Отрывок из текста =
↓↓↓

Несчастную и благородную семью Столыпиных точно распинают… Изуродовали 10-летнюю девочку — молчание, убили отца и мужа — молчание, но вот за убитого поднимает голос брат: и ему велят замолчать, ссылаясь на заповедь Христа о любви, которую он обязан теперь исполнить. Почему же ‘о любви даже и к врагам’ (политическим) ничего не говорил в печати Мережковский, ничего не говорила Гиппиус, ничего не говорил Философов, ничего не говорила Соловьева, когда случилось несчастие на Аптекарском острове? Что, изранение 10-летней девочки сказало ли что-нибудь их сердцу? Ничего. ‘Не наша кровь пролита, все равно’. ‘Не наша, и не наших‘. Подняли ли они голос с протестом, когда не год, не два шла травля против убитого, — не критика его и не порицания, на что каждый вправе, а травля, — и таким образом умы общества подготовлялись к убийству, дабы, когда оно совершится, все остались равнодушными зрителями и конвульсивным движением не причинили вреда убийцам. Мясник раньше, чем заколоть быка, оглушает его ударом обуха по голове, роль такого предварительного ‘оглушения’ играет печать известного сорта: криками, ложью, злобою изо дня в день, из недели в неделю, из месяца в месяц и из года в год она доводит читающее общество до того, что кто-нибудь встает и убивает… Убивает с чувством глубокого права, вот как Богров, как все они…
‘Посланец народный‘, — думает о себе убийца, так он поверил печати, подтасовавшей собою народную душу, народную волю, народный голос.
Почему же, пока литературою подготовлялось убийство, Мережковский молчал? Гиппиус не протестовала? Философов ‘не присоединялся’? и Соловьева не была ‘притянута за волосы’? Почему они тогда не говорили устно в своих редакциях, не выступали гласно с протестом против такого тона травли, почему тогда молчали о ‘христианской любви’?..

↑↑↑

Исходные данные =

↓↓↓

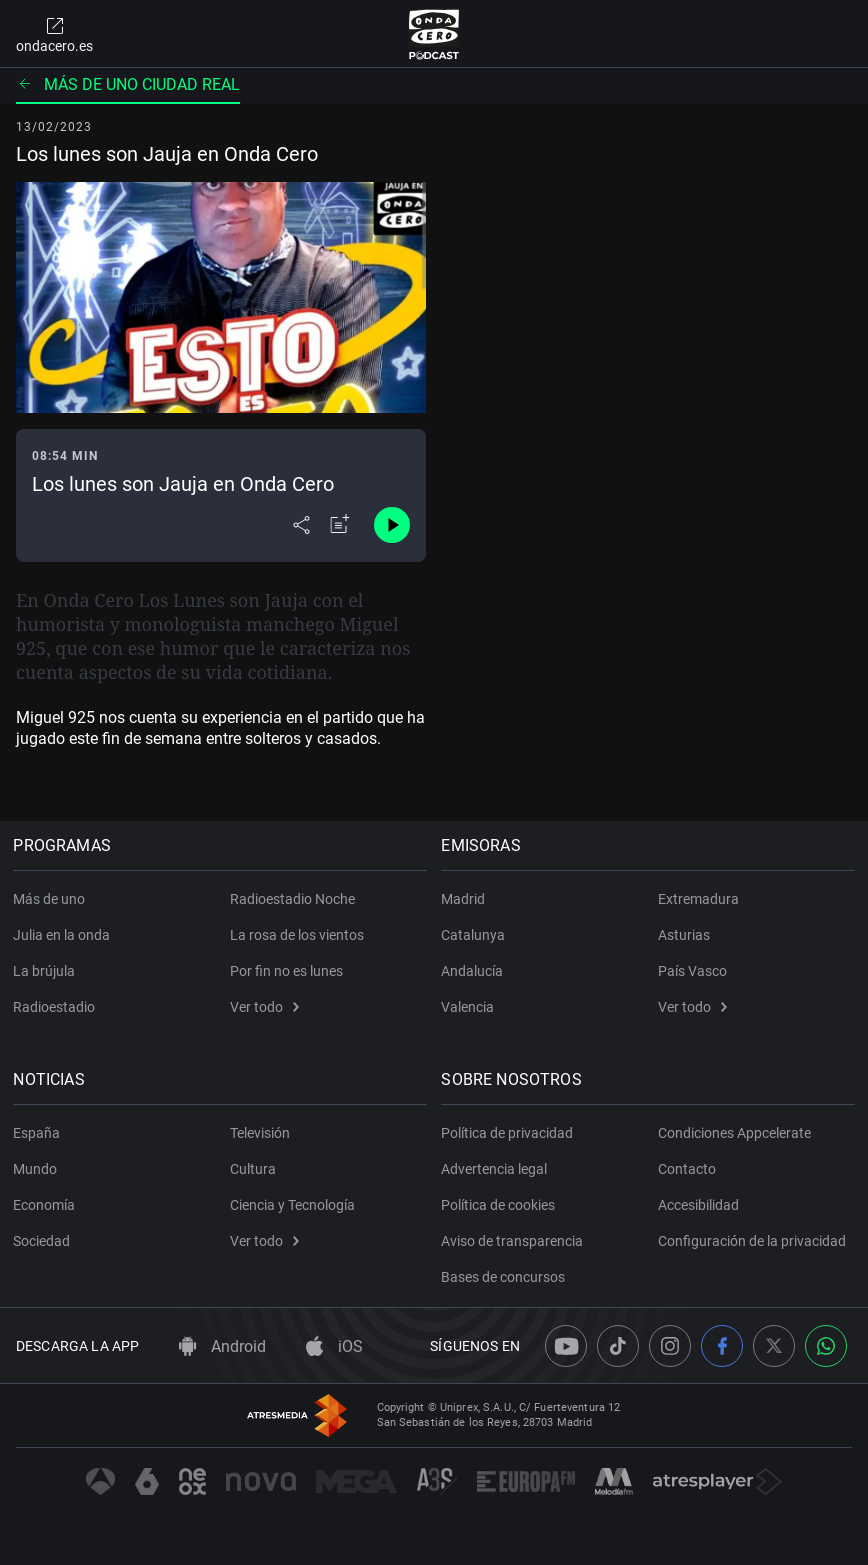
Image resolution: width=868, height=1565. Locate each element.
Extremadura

↑↑↑

Что нужно сделать =
[a] Выведите без изменений кусок отрывка о семье Столыпиных от «Почему же, пока» до «о ‘христианской любви’?..» включительно.
[b] Продолжите отрывок о семье Столыпиных, начиная сразу после его последнего предложения.
Строки выше взяты не из отрывка, а из другого источника.

Ответы по заданиям =
[a]
Почему же, пока литературою подготовлялось убийство, Мережковский молчал? Гиппиус не протестовала? Философов ‘не присоединялся’? и Соловьева не была ‘притянута за волосы’? Почему они тогда не говорили устно в своих редакциях, не выступали гласно с протестом против такого тона травли, почему тогда молчали о ‘христианской любви’?..

[b]
Христианская любовь и русские газеты… ‘Речь’ и евангелие… Но что же может быть кощунственнее этого соединения?! Если бы сколько-нибудь было чувства уместности и гармонии у наших писателей, они на столбцы газет никогда бы не тащили этих слов — ‘милосердие’, ‘жалость’, ‘любовь’, ‘милость’, ‘прощение’… Ибо слова это все домашние, слова — выработавшиеся в благословенных странах и в благословенные минуты истории, когда политики не было и где газет тоже, слава Богу, не появлялось… Когда теперь типографские чернила пачкают слово ‘любовь’, то уже в двух вершках расстояния чувствуется убийство, и когда заговаривают в газетах о ‘милосердии’, — знайте, это готовят паспорт и переодевание убийцам, которые могли бы бежать… Христианская любовь и орган Гессена и Милюкова, Гиппиус и человеческое милосердие: господа, смотрите же на этот маскарад, вы не видали ничего подобного по водевильности!
* * *
Отвратительно.
Боже, до чего стала отвратительна русская литература. На газетном языке мы вправе говорить о гневе, мести, ярости, корысти, выгодах и победе партий. Это тоже не золотые речи: но по крайней мере без лжи.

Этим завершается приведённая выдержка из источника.